St. Louis Police Chief Sam Dotson said Monday that detectives had little information to go on to catch the gunman. No video cameras caught the robbery. He said the description of the shooter is vague: a black man with long dreadlocks who was 5 feet 2 to 5 feet 5 with a stocky build. But Dotson said the shooting investigation is a priority for the department, adding that he has called the FBI for help.

After Christopher Sanna’s girlfriend called 911, he lay on the pavement and called his mother’s cellphone from the scene. It was so noisy from the fireworks that his mother didn’t pick up. “Mom, I’ve been shot,” he said on his mother’s voicemail.

Sanna has been on pain medication at the hospital but has been awake and able to share some of the details of what happened to him.


“People say, ‘Be aware of your surroundings.’ Well, he was very aware of his surroundings,” Candis Sanna said. “A car stopped at a red light, and the door flew open. Then they knew, this can’t be good. The guy ran up to him. It happened so fast.”

Christopher Sanna is a manager at an automotive store in south St. Louis County. He has an adult daughter. He served six years in the Army, stationed in Germany.

His relatives set up a fundraising site for help with his medical bills. By early Monday, they had raised about $5,000, a number that jumped into the tens of thousands by late afternoon as media reports of the shooting drew attention to the site.

Candis Sanna, who works near Union Station, said she’s aware of crime problems in the city. But she said she expects to be safe when coming and going from a baseball game.

“You think you’re safe after a Cardinals game, and you’d think there are police down there and you wouldn’t have to worry,” she said. “But there were no police there. I don’t know why. You get past Fourth Street and there was nobody around.”

She added: “It’s gotten really scary in the past year. And you can’t carry a gun to protect yourself because you can’t take it in the stadium.”

Police officers usually can be seen in the immediate vicinity of the stadium before and after games as they direct pedestrian and motor traffic. Beyond three or so blocks, a police presence is not as visible.

The Cardinals hire off-duty St. Louis and St. Louis County police officers to work part time at the stadium during games. As many as 25 officers are working inside the stadium during games, and more are expected for the postseason.

On Friday night, Dotson said, there were a dozen additional officers in the downtown area, and police were about two blocks away when Sanna was shot.


Dotson said the department plans to beef up its presence downtown going into the playoffs.

“So if there is a wild card game as early as next Wednesday, you will see additional officers in uniform around the ballpark and other parts of downtown,” Dotson said. “People have to feel safe when they come to a baseball game, and they are.”

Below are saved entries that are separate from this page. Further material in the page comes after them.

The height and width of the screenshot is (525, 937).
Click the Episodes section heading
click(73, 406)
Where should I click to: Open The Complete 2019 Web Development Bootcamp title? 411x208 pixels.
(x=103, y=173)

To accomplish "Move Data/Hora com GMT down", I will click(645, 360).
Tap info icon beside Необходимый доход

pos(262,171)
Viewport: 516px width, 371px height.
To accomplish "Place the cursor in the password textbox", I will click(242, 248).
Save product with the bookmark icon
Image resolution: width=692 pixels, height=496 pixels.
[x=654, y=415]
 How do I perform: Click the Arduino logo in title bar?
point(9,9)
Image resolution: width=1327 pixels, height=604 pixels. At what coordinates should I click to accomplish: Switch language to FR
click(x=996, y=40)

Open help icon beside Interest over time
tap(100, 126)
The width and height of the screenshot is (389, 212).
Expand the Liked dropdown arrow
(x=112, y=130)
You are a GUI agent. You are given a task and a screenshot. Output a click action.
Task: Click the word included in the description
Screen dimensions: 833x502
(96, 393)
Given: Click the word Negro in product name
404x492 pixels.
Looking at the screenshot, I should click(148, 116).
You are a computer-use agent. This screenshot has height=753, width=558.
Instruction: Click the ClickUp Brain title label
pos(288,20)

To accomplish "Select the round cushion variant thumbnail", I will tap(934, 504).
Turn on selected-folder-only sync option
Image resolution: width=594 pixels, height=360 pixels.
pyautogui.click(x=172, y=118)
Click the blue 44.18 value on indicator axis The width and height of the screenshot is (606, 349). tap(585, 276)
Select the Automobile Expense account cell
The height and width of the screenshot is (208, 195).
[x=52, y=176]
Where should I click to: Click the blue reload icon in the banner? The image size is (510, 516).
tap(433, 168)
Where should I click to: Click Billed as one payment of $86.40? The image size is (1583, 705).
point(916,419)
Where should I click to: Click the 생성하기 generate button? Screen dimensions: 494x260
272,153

Mayor Francis Slay said Monday he would give Dotson “unlimited overtime” to put more police on the streets. Slay reiterated his goal to hire more police officers, but he warned it might not be enough to combat what he called “a higher level of boldness” by criminals who are carrying more and higher-caliber weapons and who have little regard for consequences.

“We cannot have a cop on every corner at all times all over the city of St. Louis,” Slay said.

Dotson also said police are looking into similar robberies this month to see if there’s any connection. In several, robbers fired at victims even though they were complying with the robber’s demands. Three victims have been injured in three such shootings since the beginning of the month.

Philip Cook, a Duke University public policy and economics professor who has examined crime trends, said most gun robberies do not lead to violence but that perpetrators sometimes injure or kill to eliminate witnesses to a crime.

“And in some cases it may have been purely gratuitous violence — what I called recreational violence,” Cook said.

Joel Currier of the Post-Dispatch contributed to this report.